The initial charge-discharge profiles of pristine NCA and NCA/CNT composite under a current rate of 0.25 C (1C = 200 mA/g), between 2.8 and 4.3 V, are illustrated in Fig. 5c. Both cathodes show a typical plateau characteristic of NCA material at around 3.7 V. However, a slightly lower charge plateau and higher discharge plateau are obvious for NCA/CNT composite, indicating a smaller polarization of the electrode benefiting from addition of the highly conductive CNTs. The better conductivity of NCA/CNT composite electrode is further confirmed using Ac impedance spectroscopy (Fig. 5d). Two overlapped depressed semi-circles at high frequency along with an inclined spike at low frequency are observed for both spectra. The two semi-circles represent the solid electrolyte interphase (SEI) impedance and the charge-transfer impedance at the electrode/electrolyte interface respectively, whereas the straight line is associated with diffusion of Li+ through electrode material [32]. An equivalent circuit has been used to quantify the influence of CNTs on the Li+ transport (inset of Fig. 5d), in which Re represents the electrolyte resistance and Rsf, Rct, CPEsf, and CPEct are the resistances and capacitances of SEI film and interface, respectively, and ZW is the Warburg impedance. As can be seen, the total resistance (Re + Rs + Rct) of the NCA/CNT composite (110.83 Ω) is significantly smaller than that of the pristine NCA (145.13 Ω).

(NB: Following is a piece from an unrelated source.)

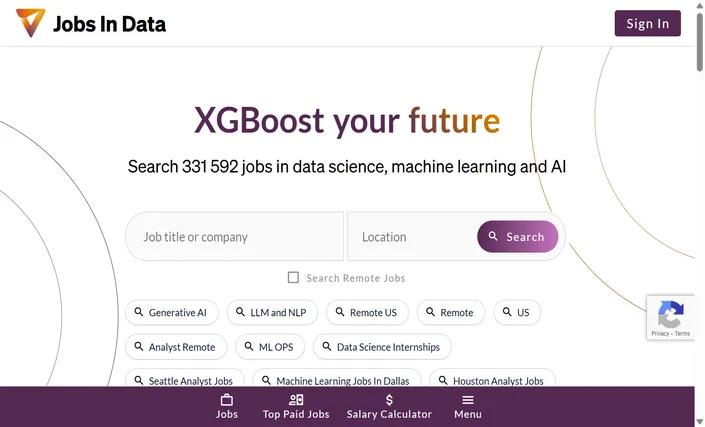705x427 pixels.
Task: Choose Data Science Internships chip
Action: tap(382, 347)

In addition, the initial charge and discharge specific capacities of NCA/CNT composite are 295 and 187 mAh/g, respectively, which are remarkably higher than those of the pristine NCA (234 mAh/g, 170 mAh/g). One should note that NCA/CNT composite has lower initial coulombic efficiency (63%) than pristine NCA (72%), which might be ascribed to the irreversible phase change and formation of more SEI film companying with the presence of high surface area CNTs.

Figure 6a compares cycling performance between the pristine NCA and NCA/CNT composite at 0.25 C rate. The capacity fading is apparently less pronounced for the composite. After 60 cycles, the composite can remain a reversible specific capacity as high as 181 mAh/g, while the pristine NCA only shows 153 mAh/g. From the second cycle, the coulombic efficiency of NCA/CNT composite can retain above 99%. The rate capability of the NCA/CNT composite is also greatly enhanced compared to pristine NCA as shown in Fig. 6b. It is clear to see that NCA/CNT composite exhibits much higher stable capacity at each current rate (from 0.25 to 5 C) than the pristine analogue, and at high current rate of 5 C, it still delivers a charge/discharge capacity of 160 mAh/g, while NCA drops to 140 mAh/g. When the current density restores to initial 0.25 C, nearly 100% charge-discharge specific capacity of NCA/CNT composite can be restored, demonstrating an excellent reversibility.

Fig. 6

a Cycling performance at 0.25 C rate. b Rate performance of pristine NCA and NCA/CNT (10 wt%) composite

Conclusions

In this paper, NCA/CNT composite cathode materials are prepared by a simple mechanical solid-state grinding method without damage to the crystal structure and morphology of raw NCA material. The highly conductive CNTs are dispersed homogeneously on the surface of NCA particles. Presence of CNTs not only offers the electrode a better electrical conductivity but also effectively suppresses side reactions of NCA particles with liquid electrolyte. The cycling performance and rate capability are therefore greatly improved compared to pristine NCA. After 60 cycles at 0.25 C rate, the reversible specific capacity of NCA/CNT composite is 181 mAh/g, enhanced by 18% than pristine NCA (153 mAh/g). At high current rate of 5 C, NCA/CNT composite still can deliver a reversible specific capacity as high as 160 mAh/g, while pristine NCA only has 140 mAh/g.